With a desire to set up a partnership between the Institut du Cerveau – ICM and the GENIOUS group, a company manufacturing video games, the Brain e-NOVATION joint lab aims at creating “serious games” – therapeutic games – aiming at re-educating and rehabilitating patients suffering from neurological or psychiatric diseases. The “Voracy Fish” therapeutic game has been created for patients suffering from stroke, to enable them to rehabilitate their upper limbs.

These therapeutic video games aim at being played at home or in institutional settings (with a practitioner or at hospital). The patient can play alone, with a relative, or networking with other patients. Remote practice of this game is monitored through a technology platform allowing to collect different parameters of the patient’s motor behaviour, and their analysis by therapists and so propose an adjustment of the video game according to each patient and his progression.

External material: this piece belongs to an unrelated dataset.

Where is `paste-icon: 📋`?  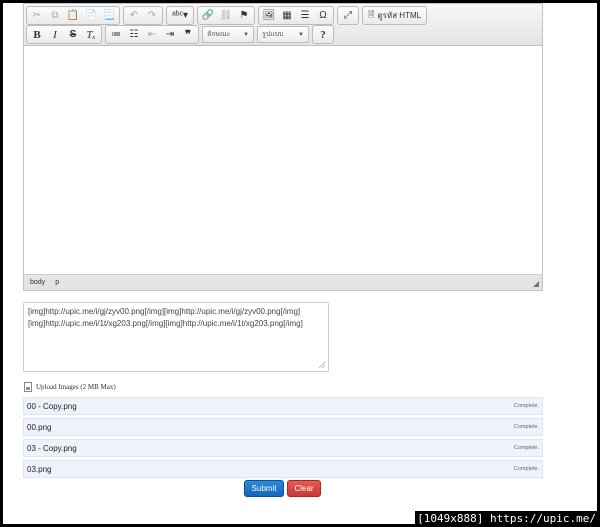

The concept of a “video game therapy” aims at both overcoming the difficulties encountered by patients in more conventional rehabilitations and resolving their possible lack of motivation facing the repetitive aspect and the difficulty of downtown access to a therapist. The benefit of this type of innovative treatment intended to be playful, is to be able to combine different components of human behaviour : motor skills with body movements, cognition with the challenges and objectives of success on different levels of the game, while combining the motivational and emotional aspect with the playfulness of the device.

Brain e-NOVATION’s idea is to incorporate these games – which are complementary to rehabilitation with practitioners (therapists, or physical therapists) – in clinical trials to evaluate and demonstrate the effectiveness and the benefit of this type of treatment and tools, either for stroke with Voracy Fish or for other kinds of pathologies.